[Records for locating described items]
*-*-*

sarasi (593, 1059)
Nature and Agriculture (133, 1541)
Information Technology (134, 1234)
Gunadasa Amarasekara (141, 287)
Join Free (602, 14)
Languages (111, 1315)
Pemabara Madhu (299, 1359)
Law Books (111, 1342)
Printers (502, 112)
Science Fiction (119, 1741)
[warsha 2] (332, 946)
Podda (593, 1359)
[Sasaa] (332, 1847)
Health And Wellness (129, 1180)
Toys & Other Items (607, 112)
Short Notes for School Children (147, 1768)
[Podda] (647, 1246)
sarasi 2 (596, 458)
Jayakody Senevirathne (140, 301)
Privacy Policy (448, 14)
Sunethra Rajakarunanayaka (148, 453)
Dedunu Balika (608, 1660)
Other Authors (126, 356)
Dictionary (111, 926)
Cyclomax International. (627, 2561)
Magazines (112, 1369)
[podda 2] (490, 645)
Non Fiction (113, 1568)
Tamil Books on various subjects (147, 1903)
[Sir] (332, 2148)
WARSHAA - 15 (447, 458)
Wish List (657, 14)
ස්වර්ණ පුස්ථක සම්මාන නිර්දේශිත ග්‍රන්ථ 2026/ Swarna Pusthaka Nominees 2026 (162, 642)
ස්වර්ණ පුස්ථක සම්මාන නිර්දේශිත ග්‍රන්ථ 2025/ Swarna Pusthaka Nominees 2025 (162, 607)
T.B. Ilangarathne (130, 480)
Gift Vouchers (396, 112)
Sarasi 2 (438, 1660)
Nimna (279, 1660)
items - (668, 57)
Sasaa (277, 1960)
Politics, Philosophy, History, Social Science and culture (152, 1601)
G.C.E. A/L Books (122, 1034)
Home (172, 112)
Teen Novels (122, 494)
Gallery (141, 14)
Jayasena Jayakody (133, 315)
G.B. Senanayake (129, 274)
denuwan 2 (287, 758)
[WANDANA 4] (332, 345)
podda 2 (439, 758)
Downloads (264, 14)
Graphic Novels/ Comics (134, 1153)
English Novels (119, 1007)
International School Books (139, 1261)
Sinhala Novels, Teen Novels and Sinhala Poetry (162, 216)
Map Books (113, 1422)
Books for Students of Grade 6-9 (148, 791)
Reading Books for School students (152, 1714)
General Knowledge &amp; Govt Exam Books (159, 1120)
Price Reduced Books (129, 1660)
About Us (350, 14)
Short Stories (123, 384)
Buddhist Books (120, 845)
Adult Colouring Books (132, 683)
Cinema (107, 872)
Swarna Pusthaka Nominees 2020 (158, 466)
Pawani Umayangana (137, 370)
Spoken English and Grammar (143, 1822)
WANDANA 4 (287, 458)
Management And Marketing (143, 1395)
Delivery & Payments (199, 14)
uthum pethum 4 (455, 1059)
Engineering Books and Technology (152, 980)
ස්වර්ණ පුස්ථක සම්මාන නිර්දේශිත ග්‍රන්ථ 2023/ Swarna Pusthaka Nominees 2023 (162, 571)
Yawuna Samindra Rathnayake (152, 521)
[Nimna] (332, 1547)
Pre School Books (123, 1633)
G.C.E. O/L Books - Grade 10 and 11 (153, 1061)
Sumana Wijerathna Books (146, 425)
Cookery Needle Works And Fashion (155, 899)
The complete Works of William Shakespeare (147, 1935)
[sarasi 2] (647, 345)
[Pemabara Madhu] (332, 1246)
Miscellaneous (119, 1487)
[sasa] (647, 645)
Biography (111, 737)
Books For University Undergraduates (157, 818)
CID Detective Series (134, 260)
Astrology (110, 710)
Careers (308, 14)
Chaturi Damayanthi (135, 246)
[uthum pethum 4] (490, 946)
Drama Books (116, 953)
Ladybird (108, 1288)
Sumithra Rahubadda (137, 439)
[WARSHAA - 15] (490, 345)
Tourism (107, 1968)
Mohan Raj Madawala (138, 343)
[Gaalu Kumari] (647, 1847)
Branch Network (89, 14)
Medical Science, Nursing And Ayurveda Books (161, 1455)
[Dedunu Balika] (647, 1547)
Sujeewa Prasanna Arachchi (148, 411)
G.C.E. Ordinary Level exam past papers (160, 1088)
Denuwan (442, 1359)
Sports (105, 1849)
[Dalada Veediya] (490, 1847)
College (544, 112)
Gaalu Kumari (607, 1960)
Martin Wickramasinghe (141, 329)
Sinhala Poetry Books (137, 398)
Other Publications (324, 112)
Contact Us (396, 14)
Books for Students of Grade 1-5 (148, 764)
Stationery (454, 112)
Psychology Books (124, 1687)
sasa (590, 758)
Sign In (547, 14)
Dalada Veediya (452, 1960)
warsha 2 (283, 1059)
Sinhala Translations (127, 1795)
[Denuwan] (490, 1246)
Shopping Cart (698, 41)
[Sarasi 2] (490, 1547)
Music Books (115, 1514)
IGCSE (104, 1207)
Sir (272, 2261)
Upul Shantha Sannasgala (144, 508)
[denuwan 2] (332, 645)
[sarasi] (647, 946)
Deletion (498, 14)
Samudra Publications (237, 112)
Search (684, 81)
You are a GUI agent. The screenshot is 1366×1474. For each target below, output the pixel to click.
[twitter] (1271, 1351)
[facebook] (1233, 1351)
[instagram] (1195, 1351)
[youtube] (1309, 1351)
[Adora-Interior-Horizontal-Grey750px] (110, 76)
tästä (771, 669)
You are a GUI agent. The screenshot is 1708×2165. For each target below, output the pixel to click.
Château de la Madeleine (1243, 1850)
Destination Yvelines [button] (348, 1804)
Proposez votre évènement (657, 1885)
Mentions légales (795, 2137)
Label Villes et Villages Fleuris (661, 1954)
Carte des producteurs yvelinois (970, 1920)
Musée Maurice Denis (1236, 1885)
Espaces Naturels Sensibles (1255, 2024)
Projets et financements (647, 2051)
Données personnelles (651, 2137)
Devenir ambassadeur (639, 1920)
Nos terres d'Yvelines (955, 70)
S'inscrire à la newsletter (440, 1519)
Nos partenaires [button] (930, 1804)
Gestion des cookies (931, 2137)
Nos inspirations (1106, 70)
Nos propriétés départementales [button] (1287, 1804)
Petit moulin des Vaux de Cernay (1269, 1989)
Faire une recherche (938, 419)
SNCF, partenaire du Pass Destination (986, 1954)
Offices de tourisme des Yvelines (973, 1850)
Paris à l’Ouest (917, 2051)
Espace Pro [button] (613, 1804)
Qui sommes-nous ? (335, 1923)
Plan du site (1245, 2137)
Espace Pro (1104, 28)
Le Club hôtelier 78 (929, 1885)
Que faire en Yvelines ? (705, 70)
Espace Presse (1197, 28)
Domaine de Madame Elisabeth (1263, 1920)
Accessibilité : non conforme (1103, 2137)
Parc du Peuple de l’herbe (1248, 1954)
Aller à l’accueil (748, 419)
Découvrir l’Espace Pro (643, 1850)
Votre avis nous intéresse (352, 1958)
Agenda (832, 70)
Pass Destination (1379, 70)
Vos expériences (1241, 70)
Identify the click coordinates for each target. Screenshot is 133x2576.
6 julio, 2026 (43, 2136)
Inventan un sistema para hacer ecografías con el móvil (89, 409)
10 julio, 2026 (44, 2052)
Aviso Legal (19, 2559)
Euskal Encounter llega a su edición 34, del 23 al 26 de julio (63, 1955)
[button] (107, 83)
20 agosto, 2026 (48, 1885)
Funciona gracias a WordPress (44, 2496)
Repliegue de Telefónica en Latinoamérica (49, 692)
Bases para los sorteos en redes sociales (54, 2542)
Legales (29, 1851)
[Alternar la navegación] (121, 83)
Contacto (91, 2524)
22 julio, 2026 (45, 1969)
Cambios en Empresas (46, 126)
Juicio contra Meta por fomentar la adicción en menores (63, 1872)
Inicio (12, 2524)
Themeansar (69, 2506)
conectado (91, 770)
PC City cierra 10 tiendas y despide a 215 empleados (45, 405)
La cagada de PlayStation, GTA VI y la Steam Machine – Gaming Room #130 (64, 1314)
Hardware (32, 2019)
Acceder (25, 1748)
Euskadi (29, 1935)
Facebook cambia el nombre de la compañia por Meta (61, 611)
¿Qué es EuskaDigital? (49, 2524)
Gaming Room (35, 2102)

*-*-*

● **TASK**:
Repeat the records word for word, from the line with "Adult Colouring Books (132, 683)" up to and including the line with "uthum pethum 4 (455, 1059)".

● **FINAL ANSWER**:
Adult Colouring Books (132, 683)
Cinema (107, 872)
Swarna Pusthaka Nominees 2020 (158, 466)
Pawani Umayangana (137, 370)
Spoken English and Grammar (143, 1822)
WANDANA 4 (287, 458)
Management And Marketing (143, 1395)
Delivery & Payments (199, 14)
uthum pethum 4 (455, 1059)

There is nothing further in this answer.